Louis-Donatien Aldonze est né à Paris, dans l’hôtel de Condé, le deux Juin 1740. Il était fils de Jean-Baptiste François, comte de Sade, et de Marie-Éléonore de Maillé de Carman. Sa famille était ancienne et sa généalogie illustre. De nombreuses pièces d’archives, qui se trouvent jointes à notre correspondance, attestent en latin, en italien ou en vieux langage de pratique l’importance de sa maison, mais aussi la lourdeur des charges dont elle était grevée.

Les Sade comptaient plusieurs branches, notamment celle d’Eyguières. Un parent du marquis, Jean-Baptiste-Joseph David, comte de Sade-Eyguières, lui fut, par la suite, substitué dans sa charge de lieutenant général pour le roi des provinces de Bresse et Bugey et fit partie du conseil de famille qui provoqua, en 1787, la nomination d’un curateur à ses biens, car M. de Sade était détenu par lettre de cachet et se trouvait, à défaut d’une sentence régulière, en position légale d’absence. Un autre de ses cousins, l’abbé-comte de Sade, prévôt de Saint-Victor de Marseille, fut assez intimement mêlé aux intrigues qui devaient aboutir à la cassation de l’arrêt d’Aix. Il n’est guère question du reste de sa lointaine parentèle qu’à l’occasion du chartier de Saumane, dont madame de Sade défend jalousement l’accès, et des demandes qui lui sont faites d’en extraire les titres pour des généalogies ou pour des preuves.

++++++

Travail demandé ->
1. Résumez en deux phrases le paragraphe de l'extrait qui commence par « Louis-Donatien Aldonze est né à Paris », sans en perdre les faits principaux.
2. Rédigez la suite de l'extrait sur la famille de Sade, en commençant après sa dernière phrase.
La liste n'est pas nécessaire pour cet exercice.

Liste fournie ->
++++++

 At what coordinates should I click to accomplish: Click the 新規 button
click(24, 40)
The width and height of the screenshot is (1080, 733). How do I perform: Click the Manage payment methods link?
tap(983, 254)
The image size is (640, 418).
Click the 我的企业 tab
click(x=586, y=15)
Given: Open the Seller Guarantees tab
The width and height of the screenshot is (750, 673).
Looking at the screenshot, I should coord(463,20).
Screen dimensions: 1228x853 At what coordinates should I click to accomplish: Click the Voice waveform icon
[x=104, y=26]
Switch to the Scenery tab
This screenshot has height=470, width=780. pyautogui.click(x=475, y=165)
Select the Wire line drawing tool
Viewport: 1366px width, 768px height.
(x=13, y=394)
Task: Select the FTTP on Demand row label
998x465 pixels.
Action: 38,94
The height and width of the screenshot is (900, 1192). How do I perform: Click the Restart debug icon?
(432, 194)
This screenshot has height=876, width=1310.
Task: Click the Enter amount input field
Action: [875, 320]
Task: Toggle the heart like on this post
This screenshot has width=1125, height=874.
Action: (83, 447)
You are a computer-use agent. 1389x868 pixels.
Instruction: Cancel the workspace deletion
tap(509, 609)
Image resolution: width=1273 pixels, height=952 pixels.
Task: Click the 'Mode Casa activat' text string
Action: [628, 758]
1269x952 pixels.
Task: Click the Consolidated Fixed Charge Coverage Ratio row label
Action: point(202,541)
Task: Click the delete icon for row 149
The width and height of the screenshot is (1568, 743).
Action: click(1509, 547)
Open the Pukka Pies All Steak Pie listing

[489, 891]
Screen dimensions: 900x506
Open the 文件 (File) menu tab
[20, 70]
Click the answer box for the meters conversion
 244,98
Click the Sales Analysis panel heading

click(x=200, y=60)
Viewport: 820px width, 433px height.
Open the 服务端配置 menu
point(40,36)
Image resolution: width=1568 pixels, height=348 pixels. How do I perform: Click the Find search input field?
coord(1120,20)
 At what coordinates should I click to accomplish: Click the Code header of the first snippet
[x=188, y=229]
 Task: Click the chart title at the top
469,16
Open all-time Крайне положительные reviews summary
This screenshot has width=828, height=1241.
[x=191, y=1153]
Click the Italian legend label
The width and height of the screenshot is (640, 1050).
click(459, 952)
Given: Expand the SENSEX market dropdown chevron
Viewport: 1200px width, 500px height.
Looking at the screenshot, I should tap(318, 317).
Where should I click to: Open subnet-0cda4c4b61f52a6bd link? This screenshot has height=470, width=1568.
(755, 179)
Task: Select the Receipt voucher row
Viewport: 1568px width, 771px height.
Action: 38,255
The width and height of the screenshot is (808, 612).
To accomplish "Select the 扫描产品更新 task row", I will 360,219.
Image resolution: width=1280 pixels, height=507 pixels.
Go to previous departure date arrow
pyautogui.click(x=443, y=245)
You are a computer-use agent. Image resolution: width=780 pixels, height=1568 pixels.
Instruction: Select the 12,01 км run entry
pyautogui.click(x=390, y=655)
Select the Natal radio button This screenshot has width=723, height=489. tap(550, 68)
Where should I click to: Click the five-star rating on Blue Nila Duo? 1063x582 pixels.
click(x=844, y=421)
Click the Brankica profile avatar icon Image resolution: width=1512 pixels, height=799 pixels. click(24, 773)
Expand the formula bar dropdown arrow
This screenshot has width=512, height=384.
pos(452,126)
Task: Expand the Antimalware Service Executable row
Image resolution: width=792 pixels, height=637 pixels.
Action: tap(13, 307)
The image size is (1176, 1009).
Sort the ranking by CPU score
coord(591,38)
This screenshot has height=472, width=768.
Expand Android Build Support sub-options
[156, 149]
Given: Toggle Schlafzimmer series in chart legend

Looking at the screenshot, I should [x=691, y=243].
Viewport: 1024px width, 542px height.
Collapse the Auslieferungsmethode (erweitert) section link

++++++

Corrigé ->
1. Louis-Donatien Aldonze naquit le 2 juin 1740 à Paris, à l'hôtel de Condé, de Jean-Baptiste François, comte de Sade, et de Marie-Éléonore de Maillé de Carman. Sa famille était ancienne et illustre, et de nombreuses archives en prouvent l'importance ainsi que les lourdes charges qui pesaient sur elle.

2.
Le comte était, par droit d’aînesse, le chef de la famille. C’était un homme exact et un peu sombre, un grand seigneur distant jusqu’à l’extrême froideur, compassé dans ses manières et dans son langage, pompeux avec les siens comme avec ses domestiques, fort jaloux de ses droits, rigide jusqu’à l’étroitesse, mais dépensier jusqu’à la prodigalité. Il s’est ruiné avec componction et décence sans paraître avoir eu une fantaisie. Il écrivait en termes fort propres et la principale qualité de son style est de bien le peindre lui-même. Il existe de lui une lettre sur la maladie que le roi Louis XV fit en Lorraine. C’est le modèle de l’esprit de cour compris comme un esprit de corps. Ce seigneur y exprime sa peine et y rend des actions de grâce avec la fervente candeur d’un anecdotier de l’Armée du Salut.

Le comte avait deux frères et quatre sœurs qui lui survécurent. Les deux frères étaient Jean-Louis Balthazar de Sade, commandeur de l’ordre de Malte, puis bailli et enfin grand prieur de Toulouse, et Paul Aldonze de Sade, abbé d’Ebreuil, qui se retira à Saumane, où il écrivit sur Pétrarque et Laure un ouvrage qui se lit encore avec agrément.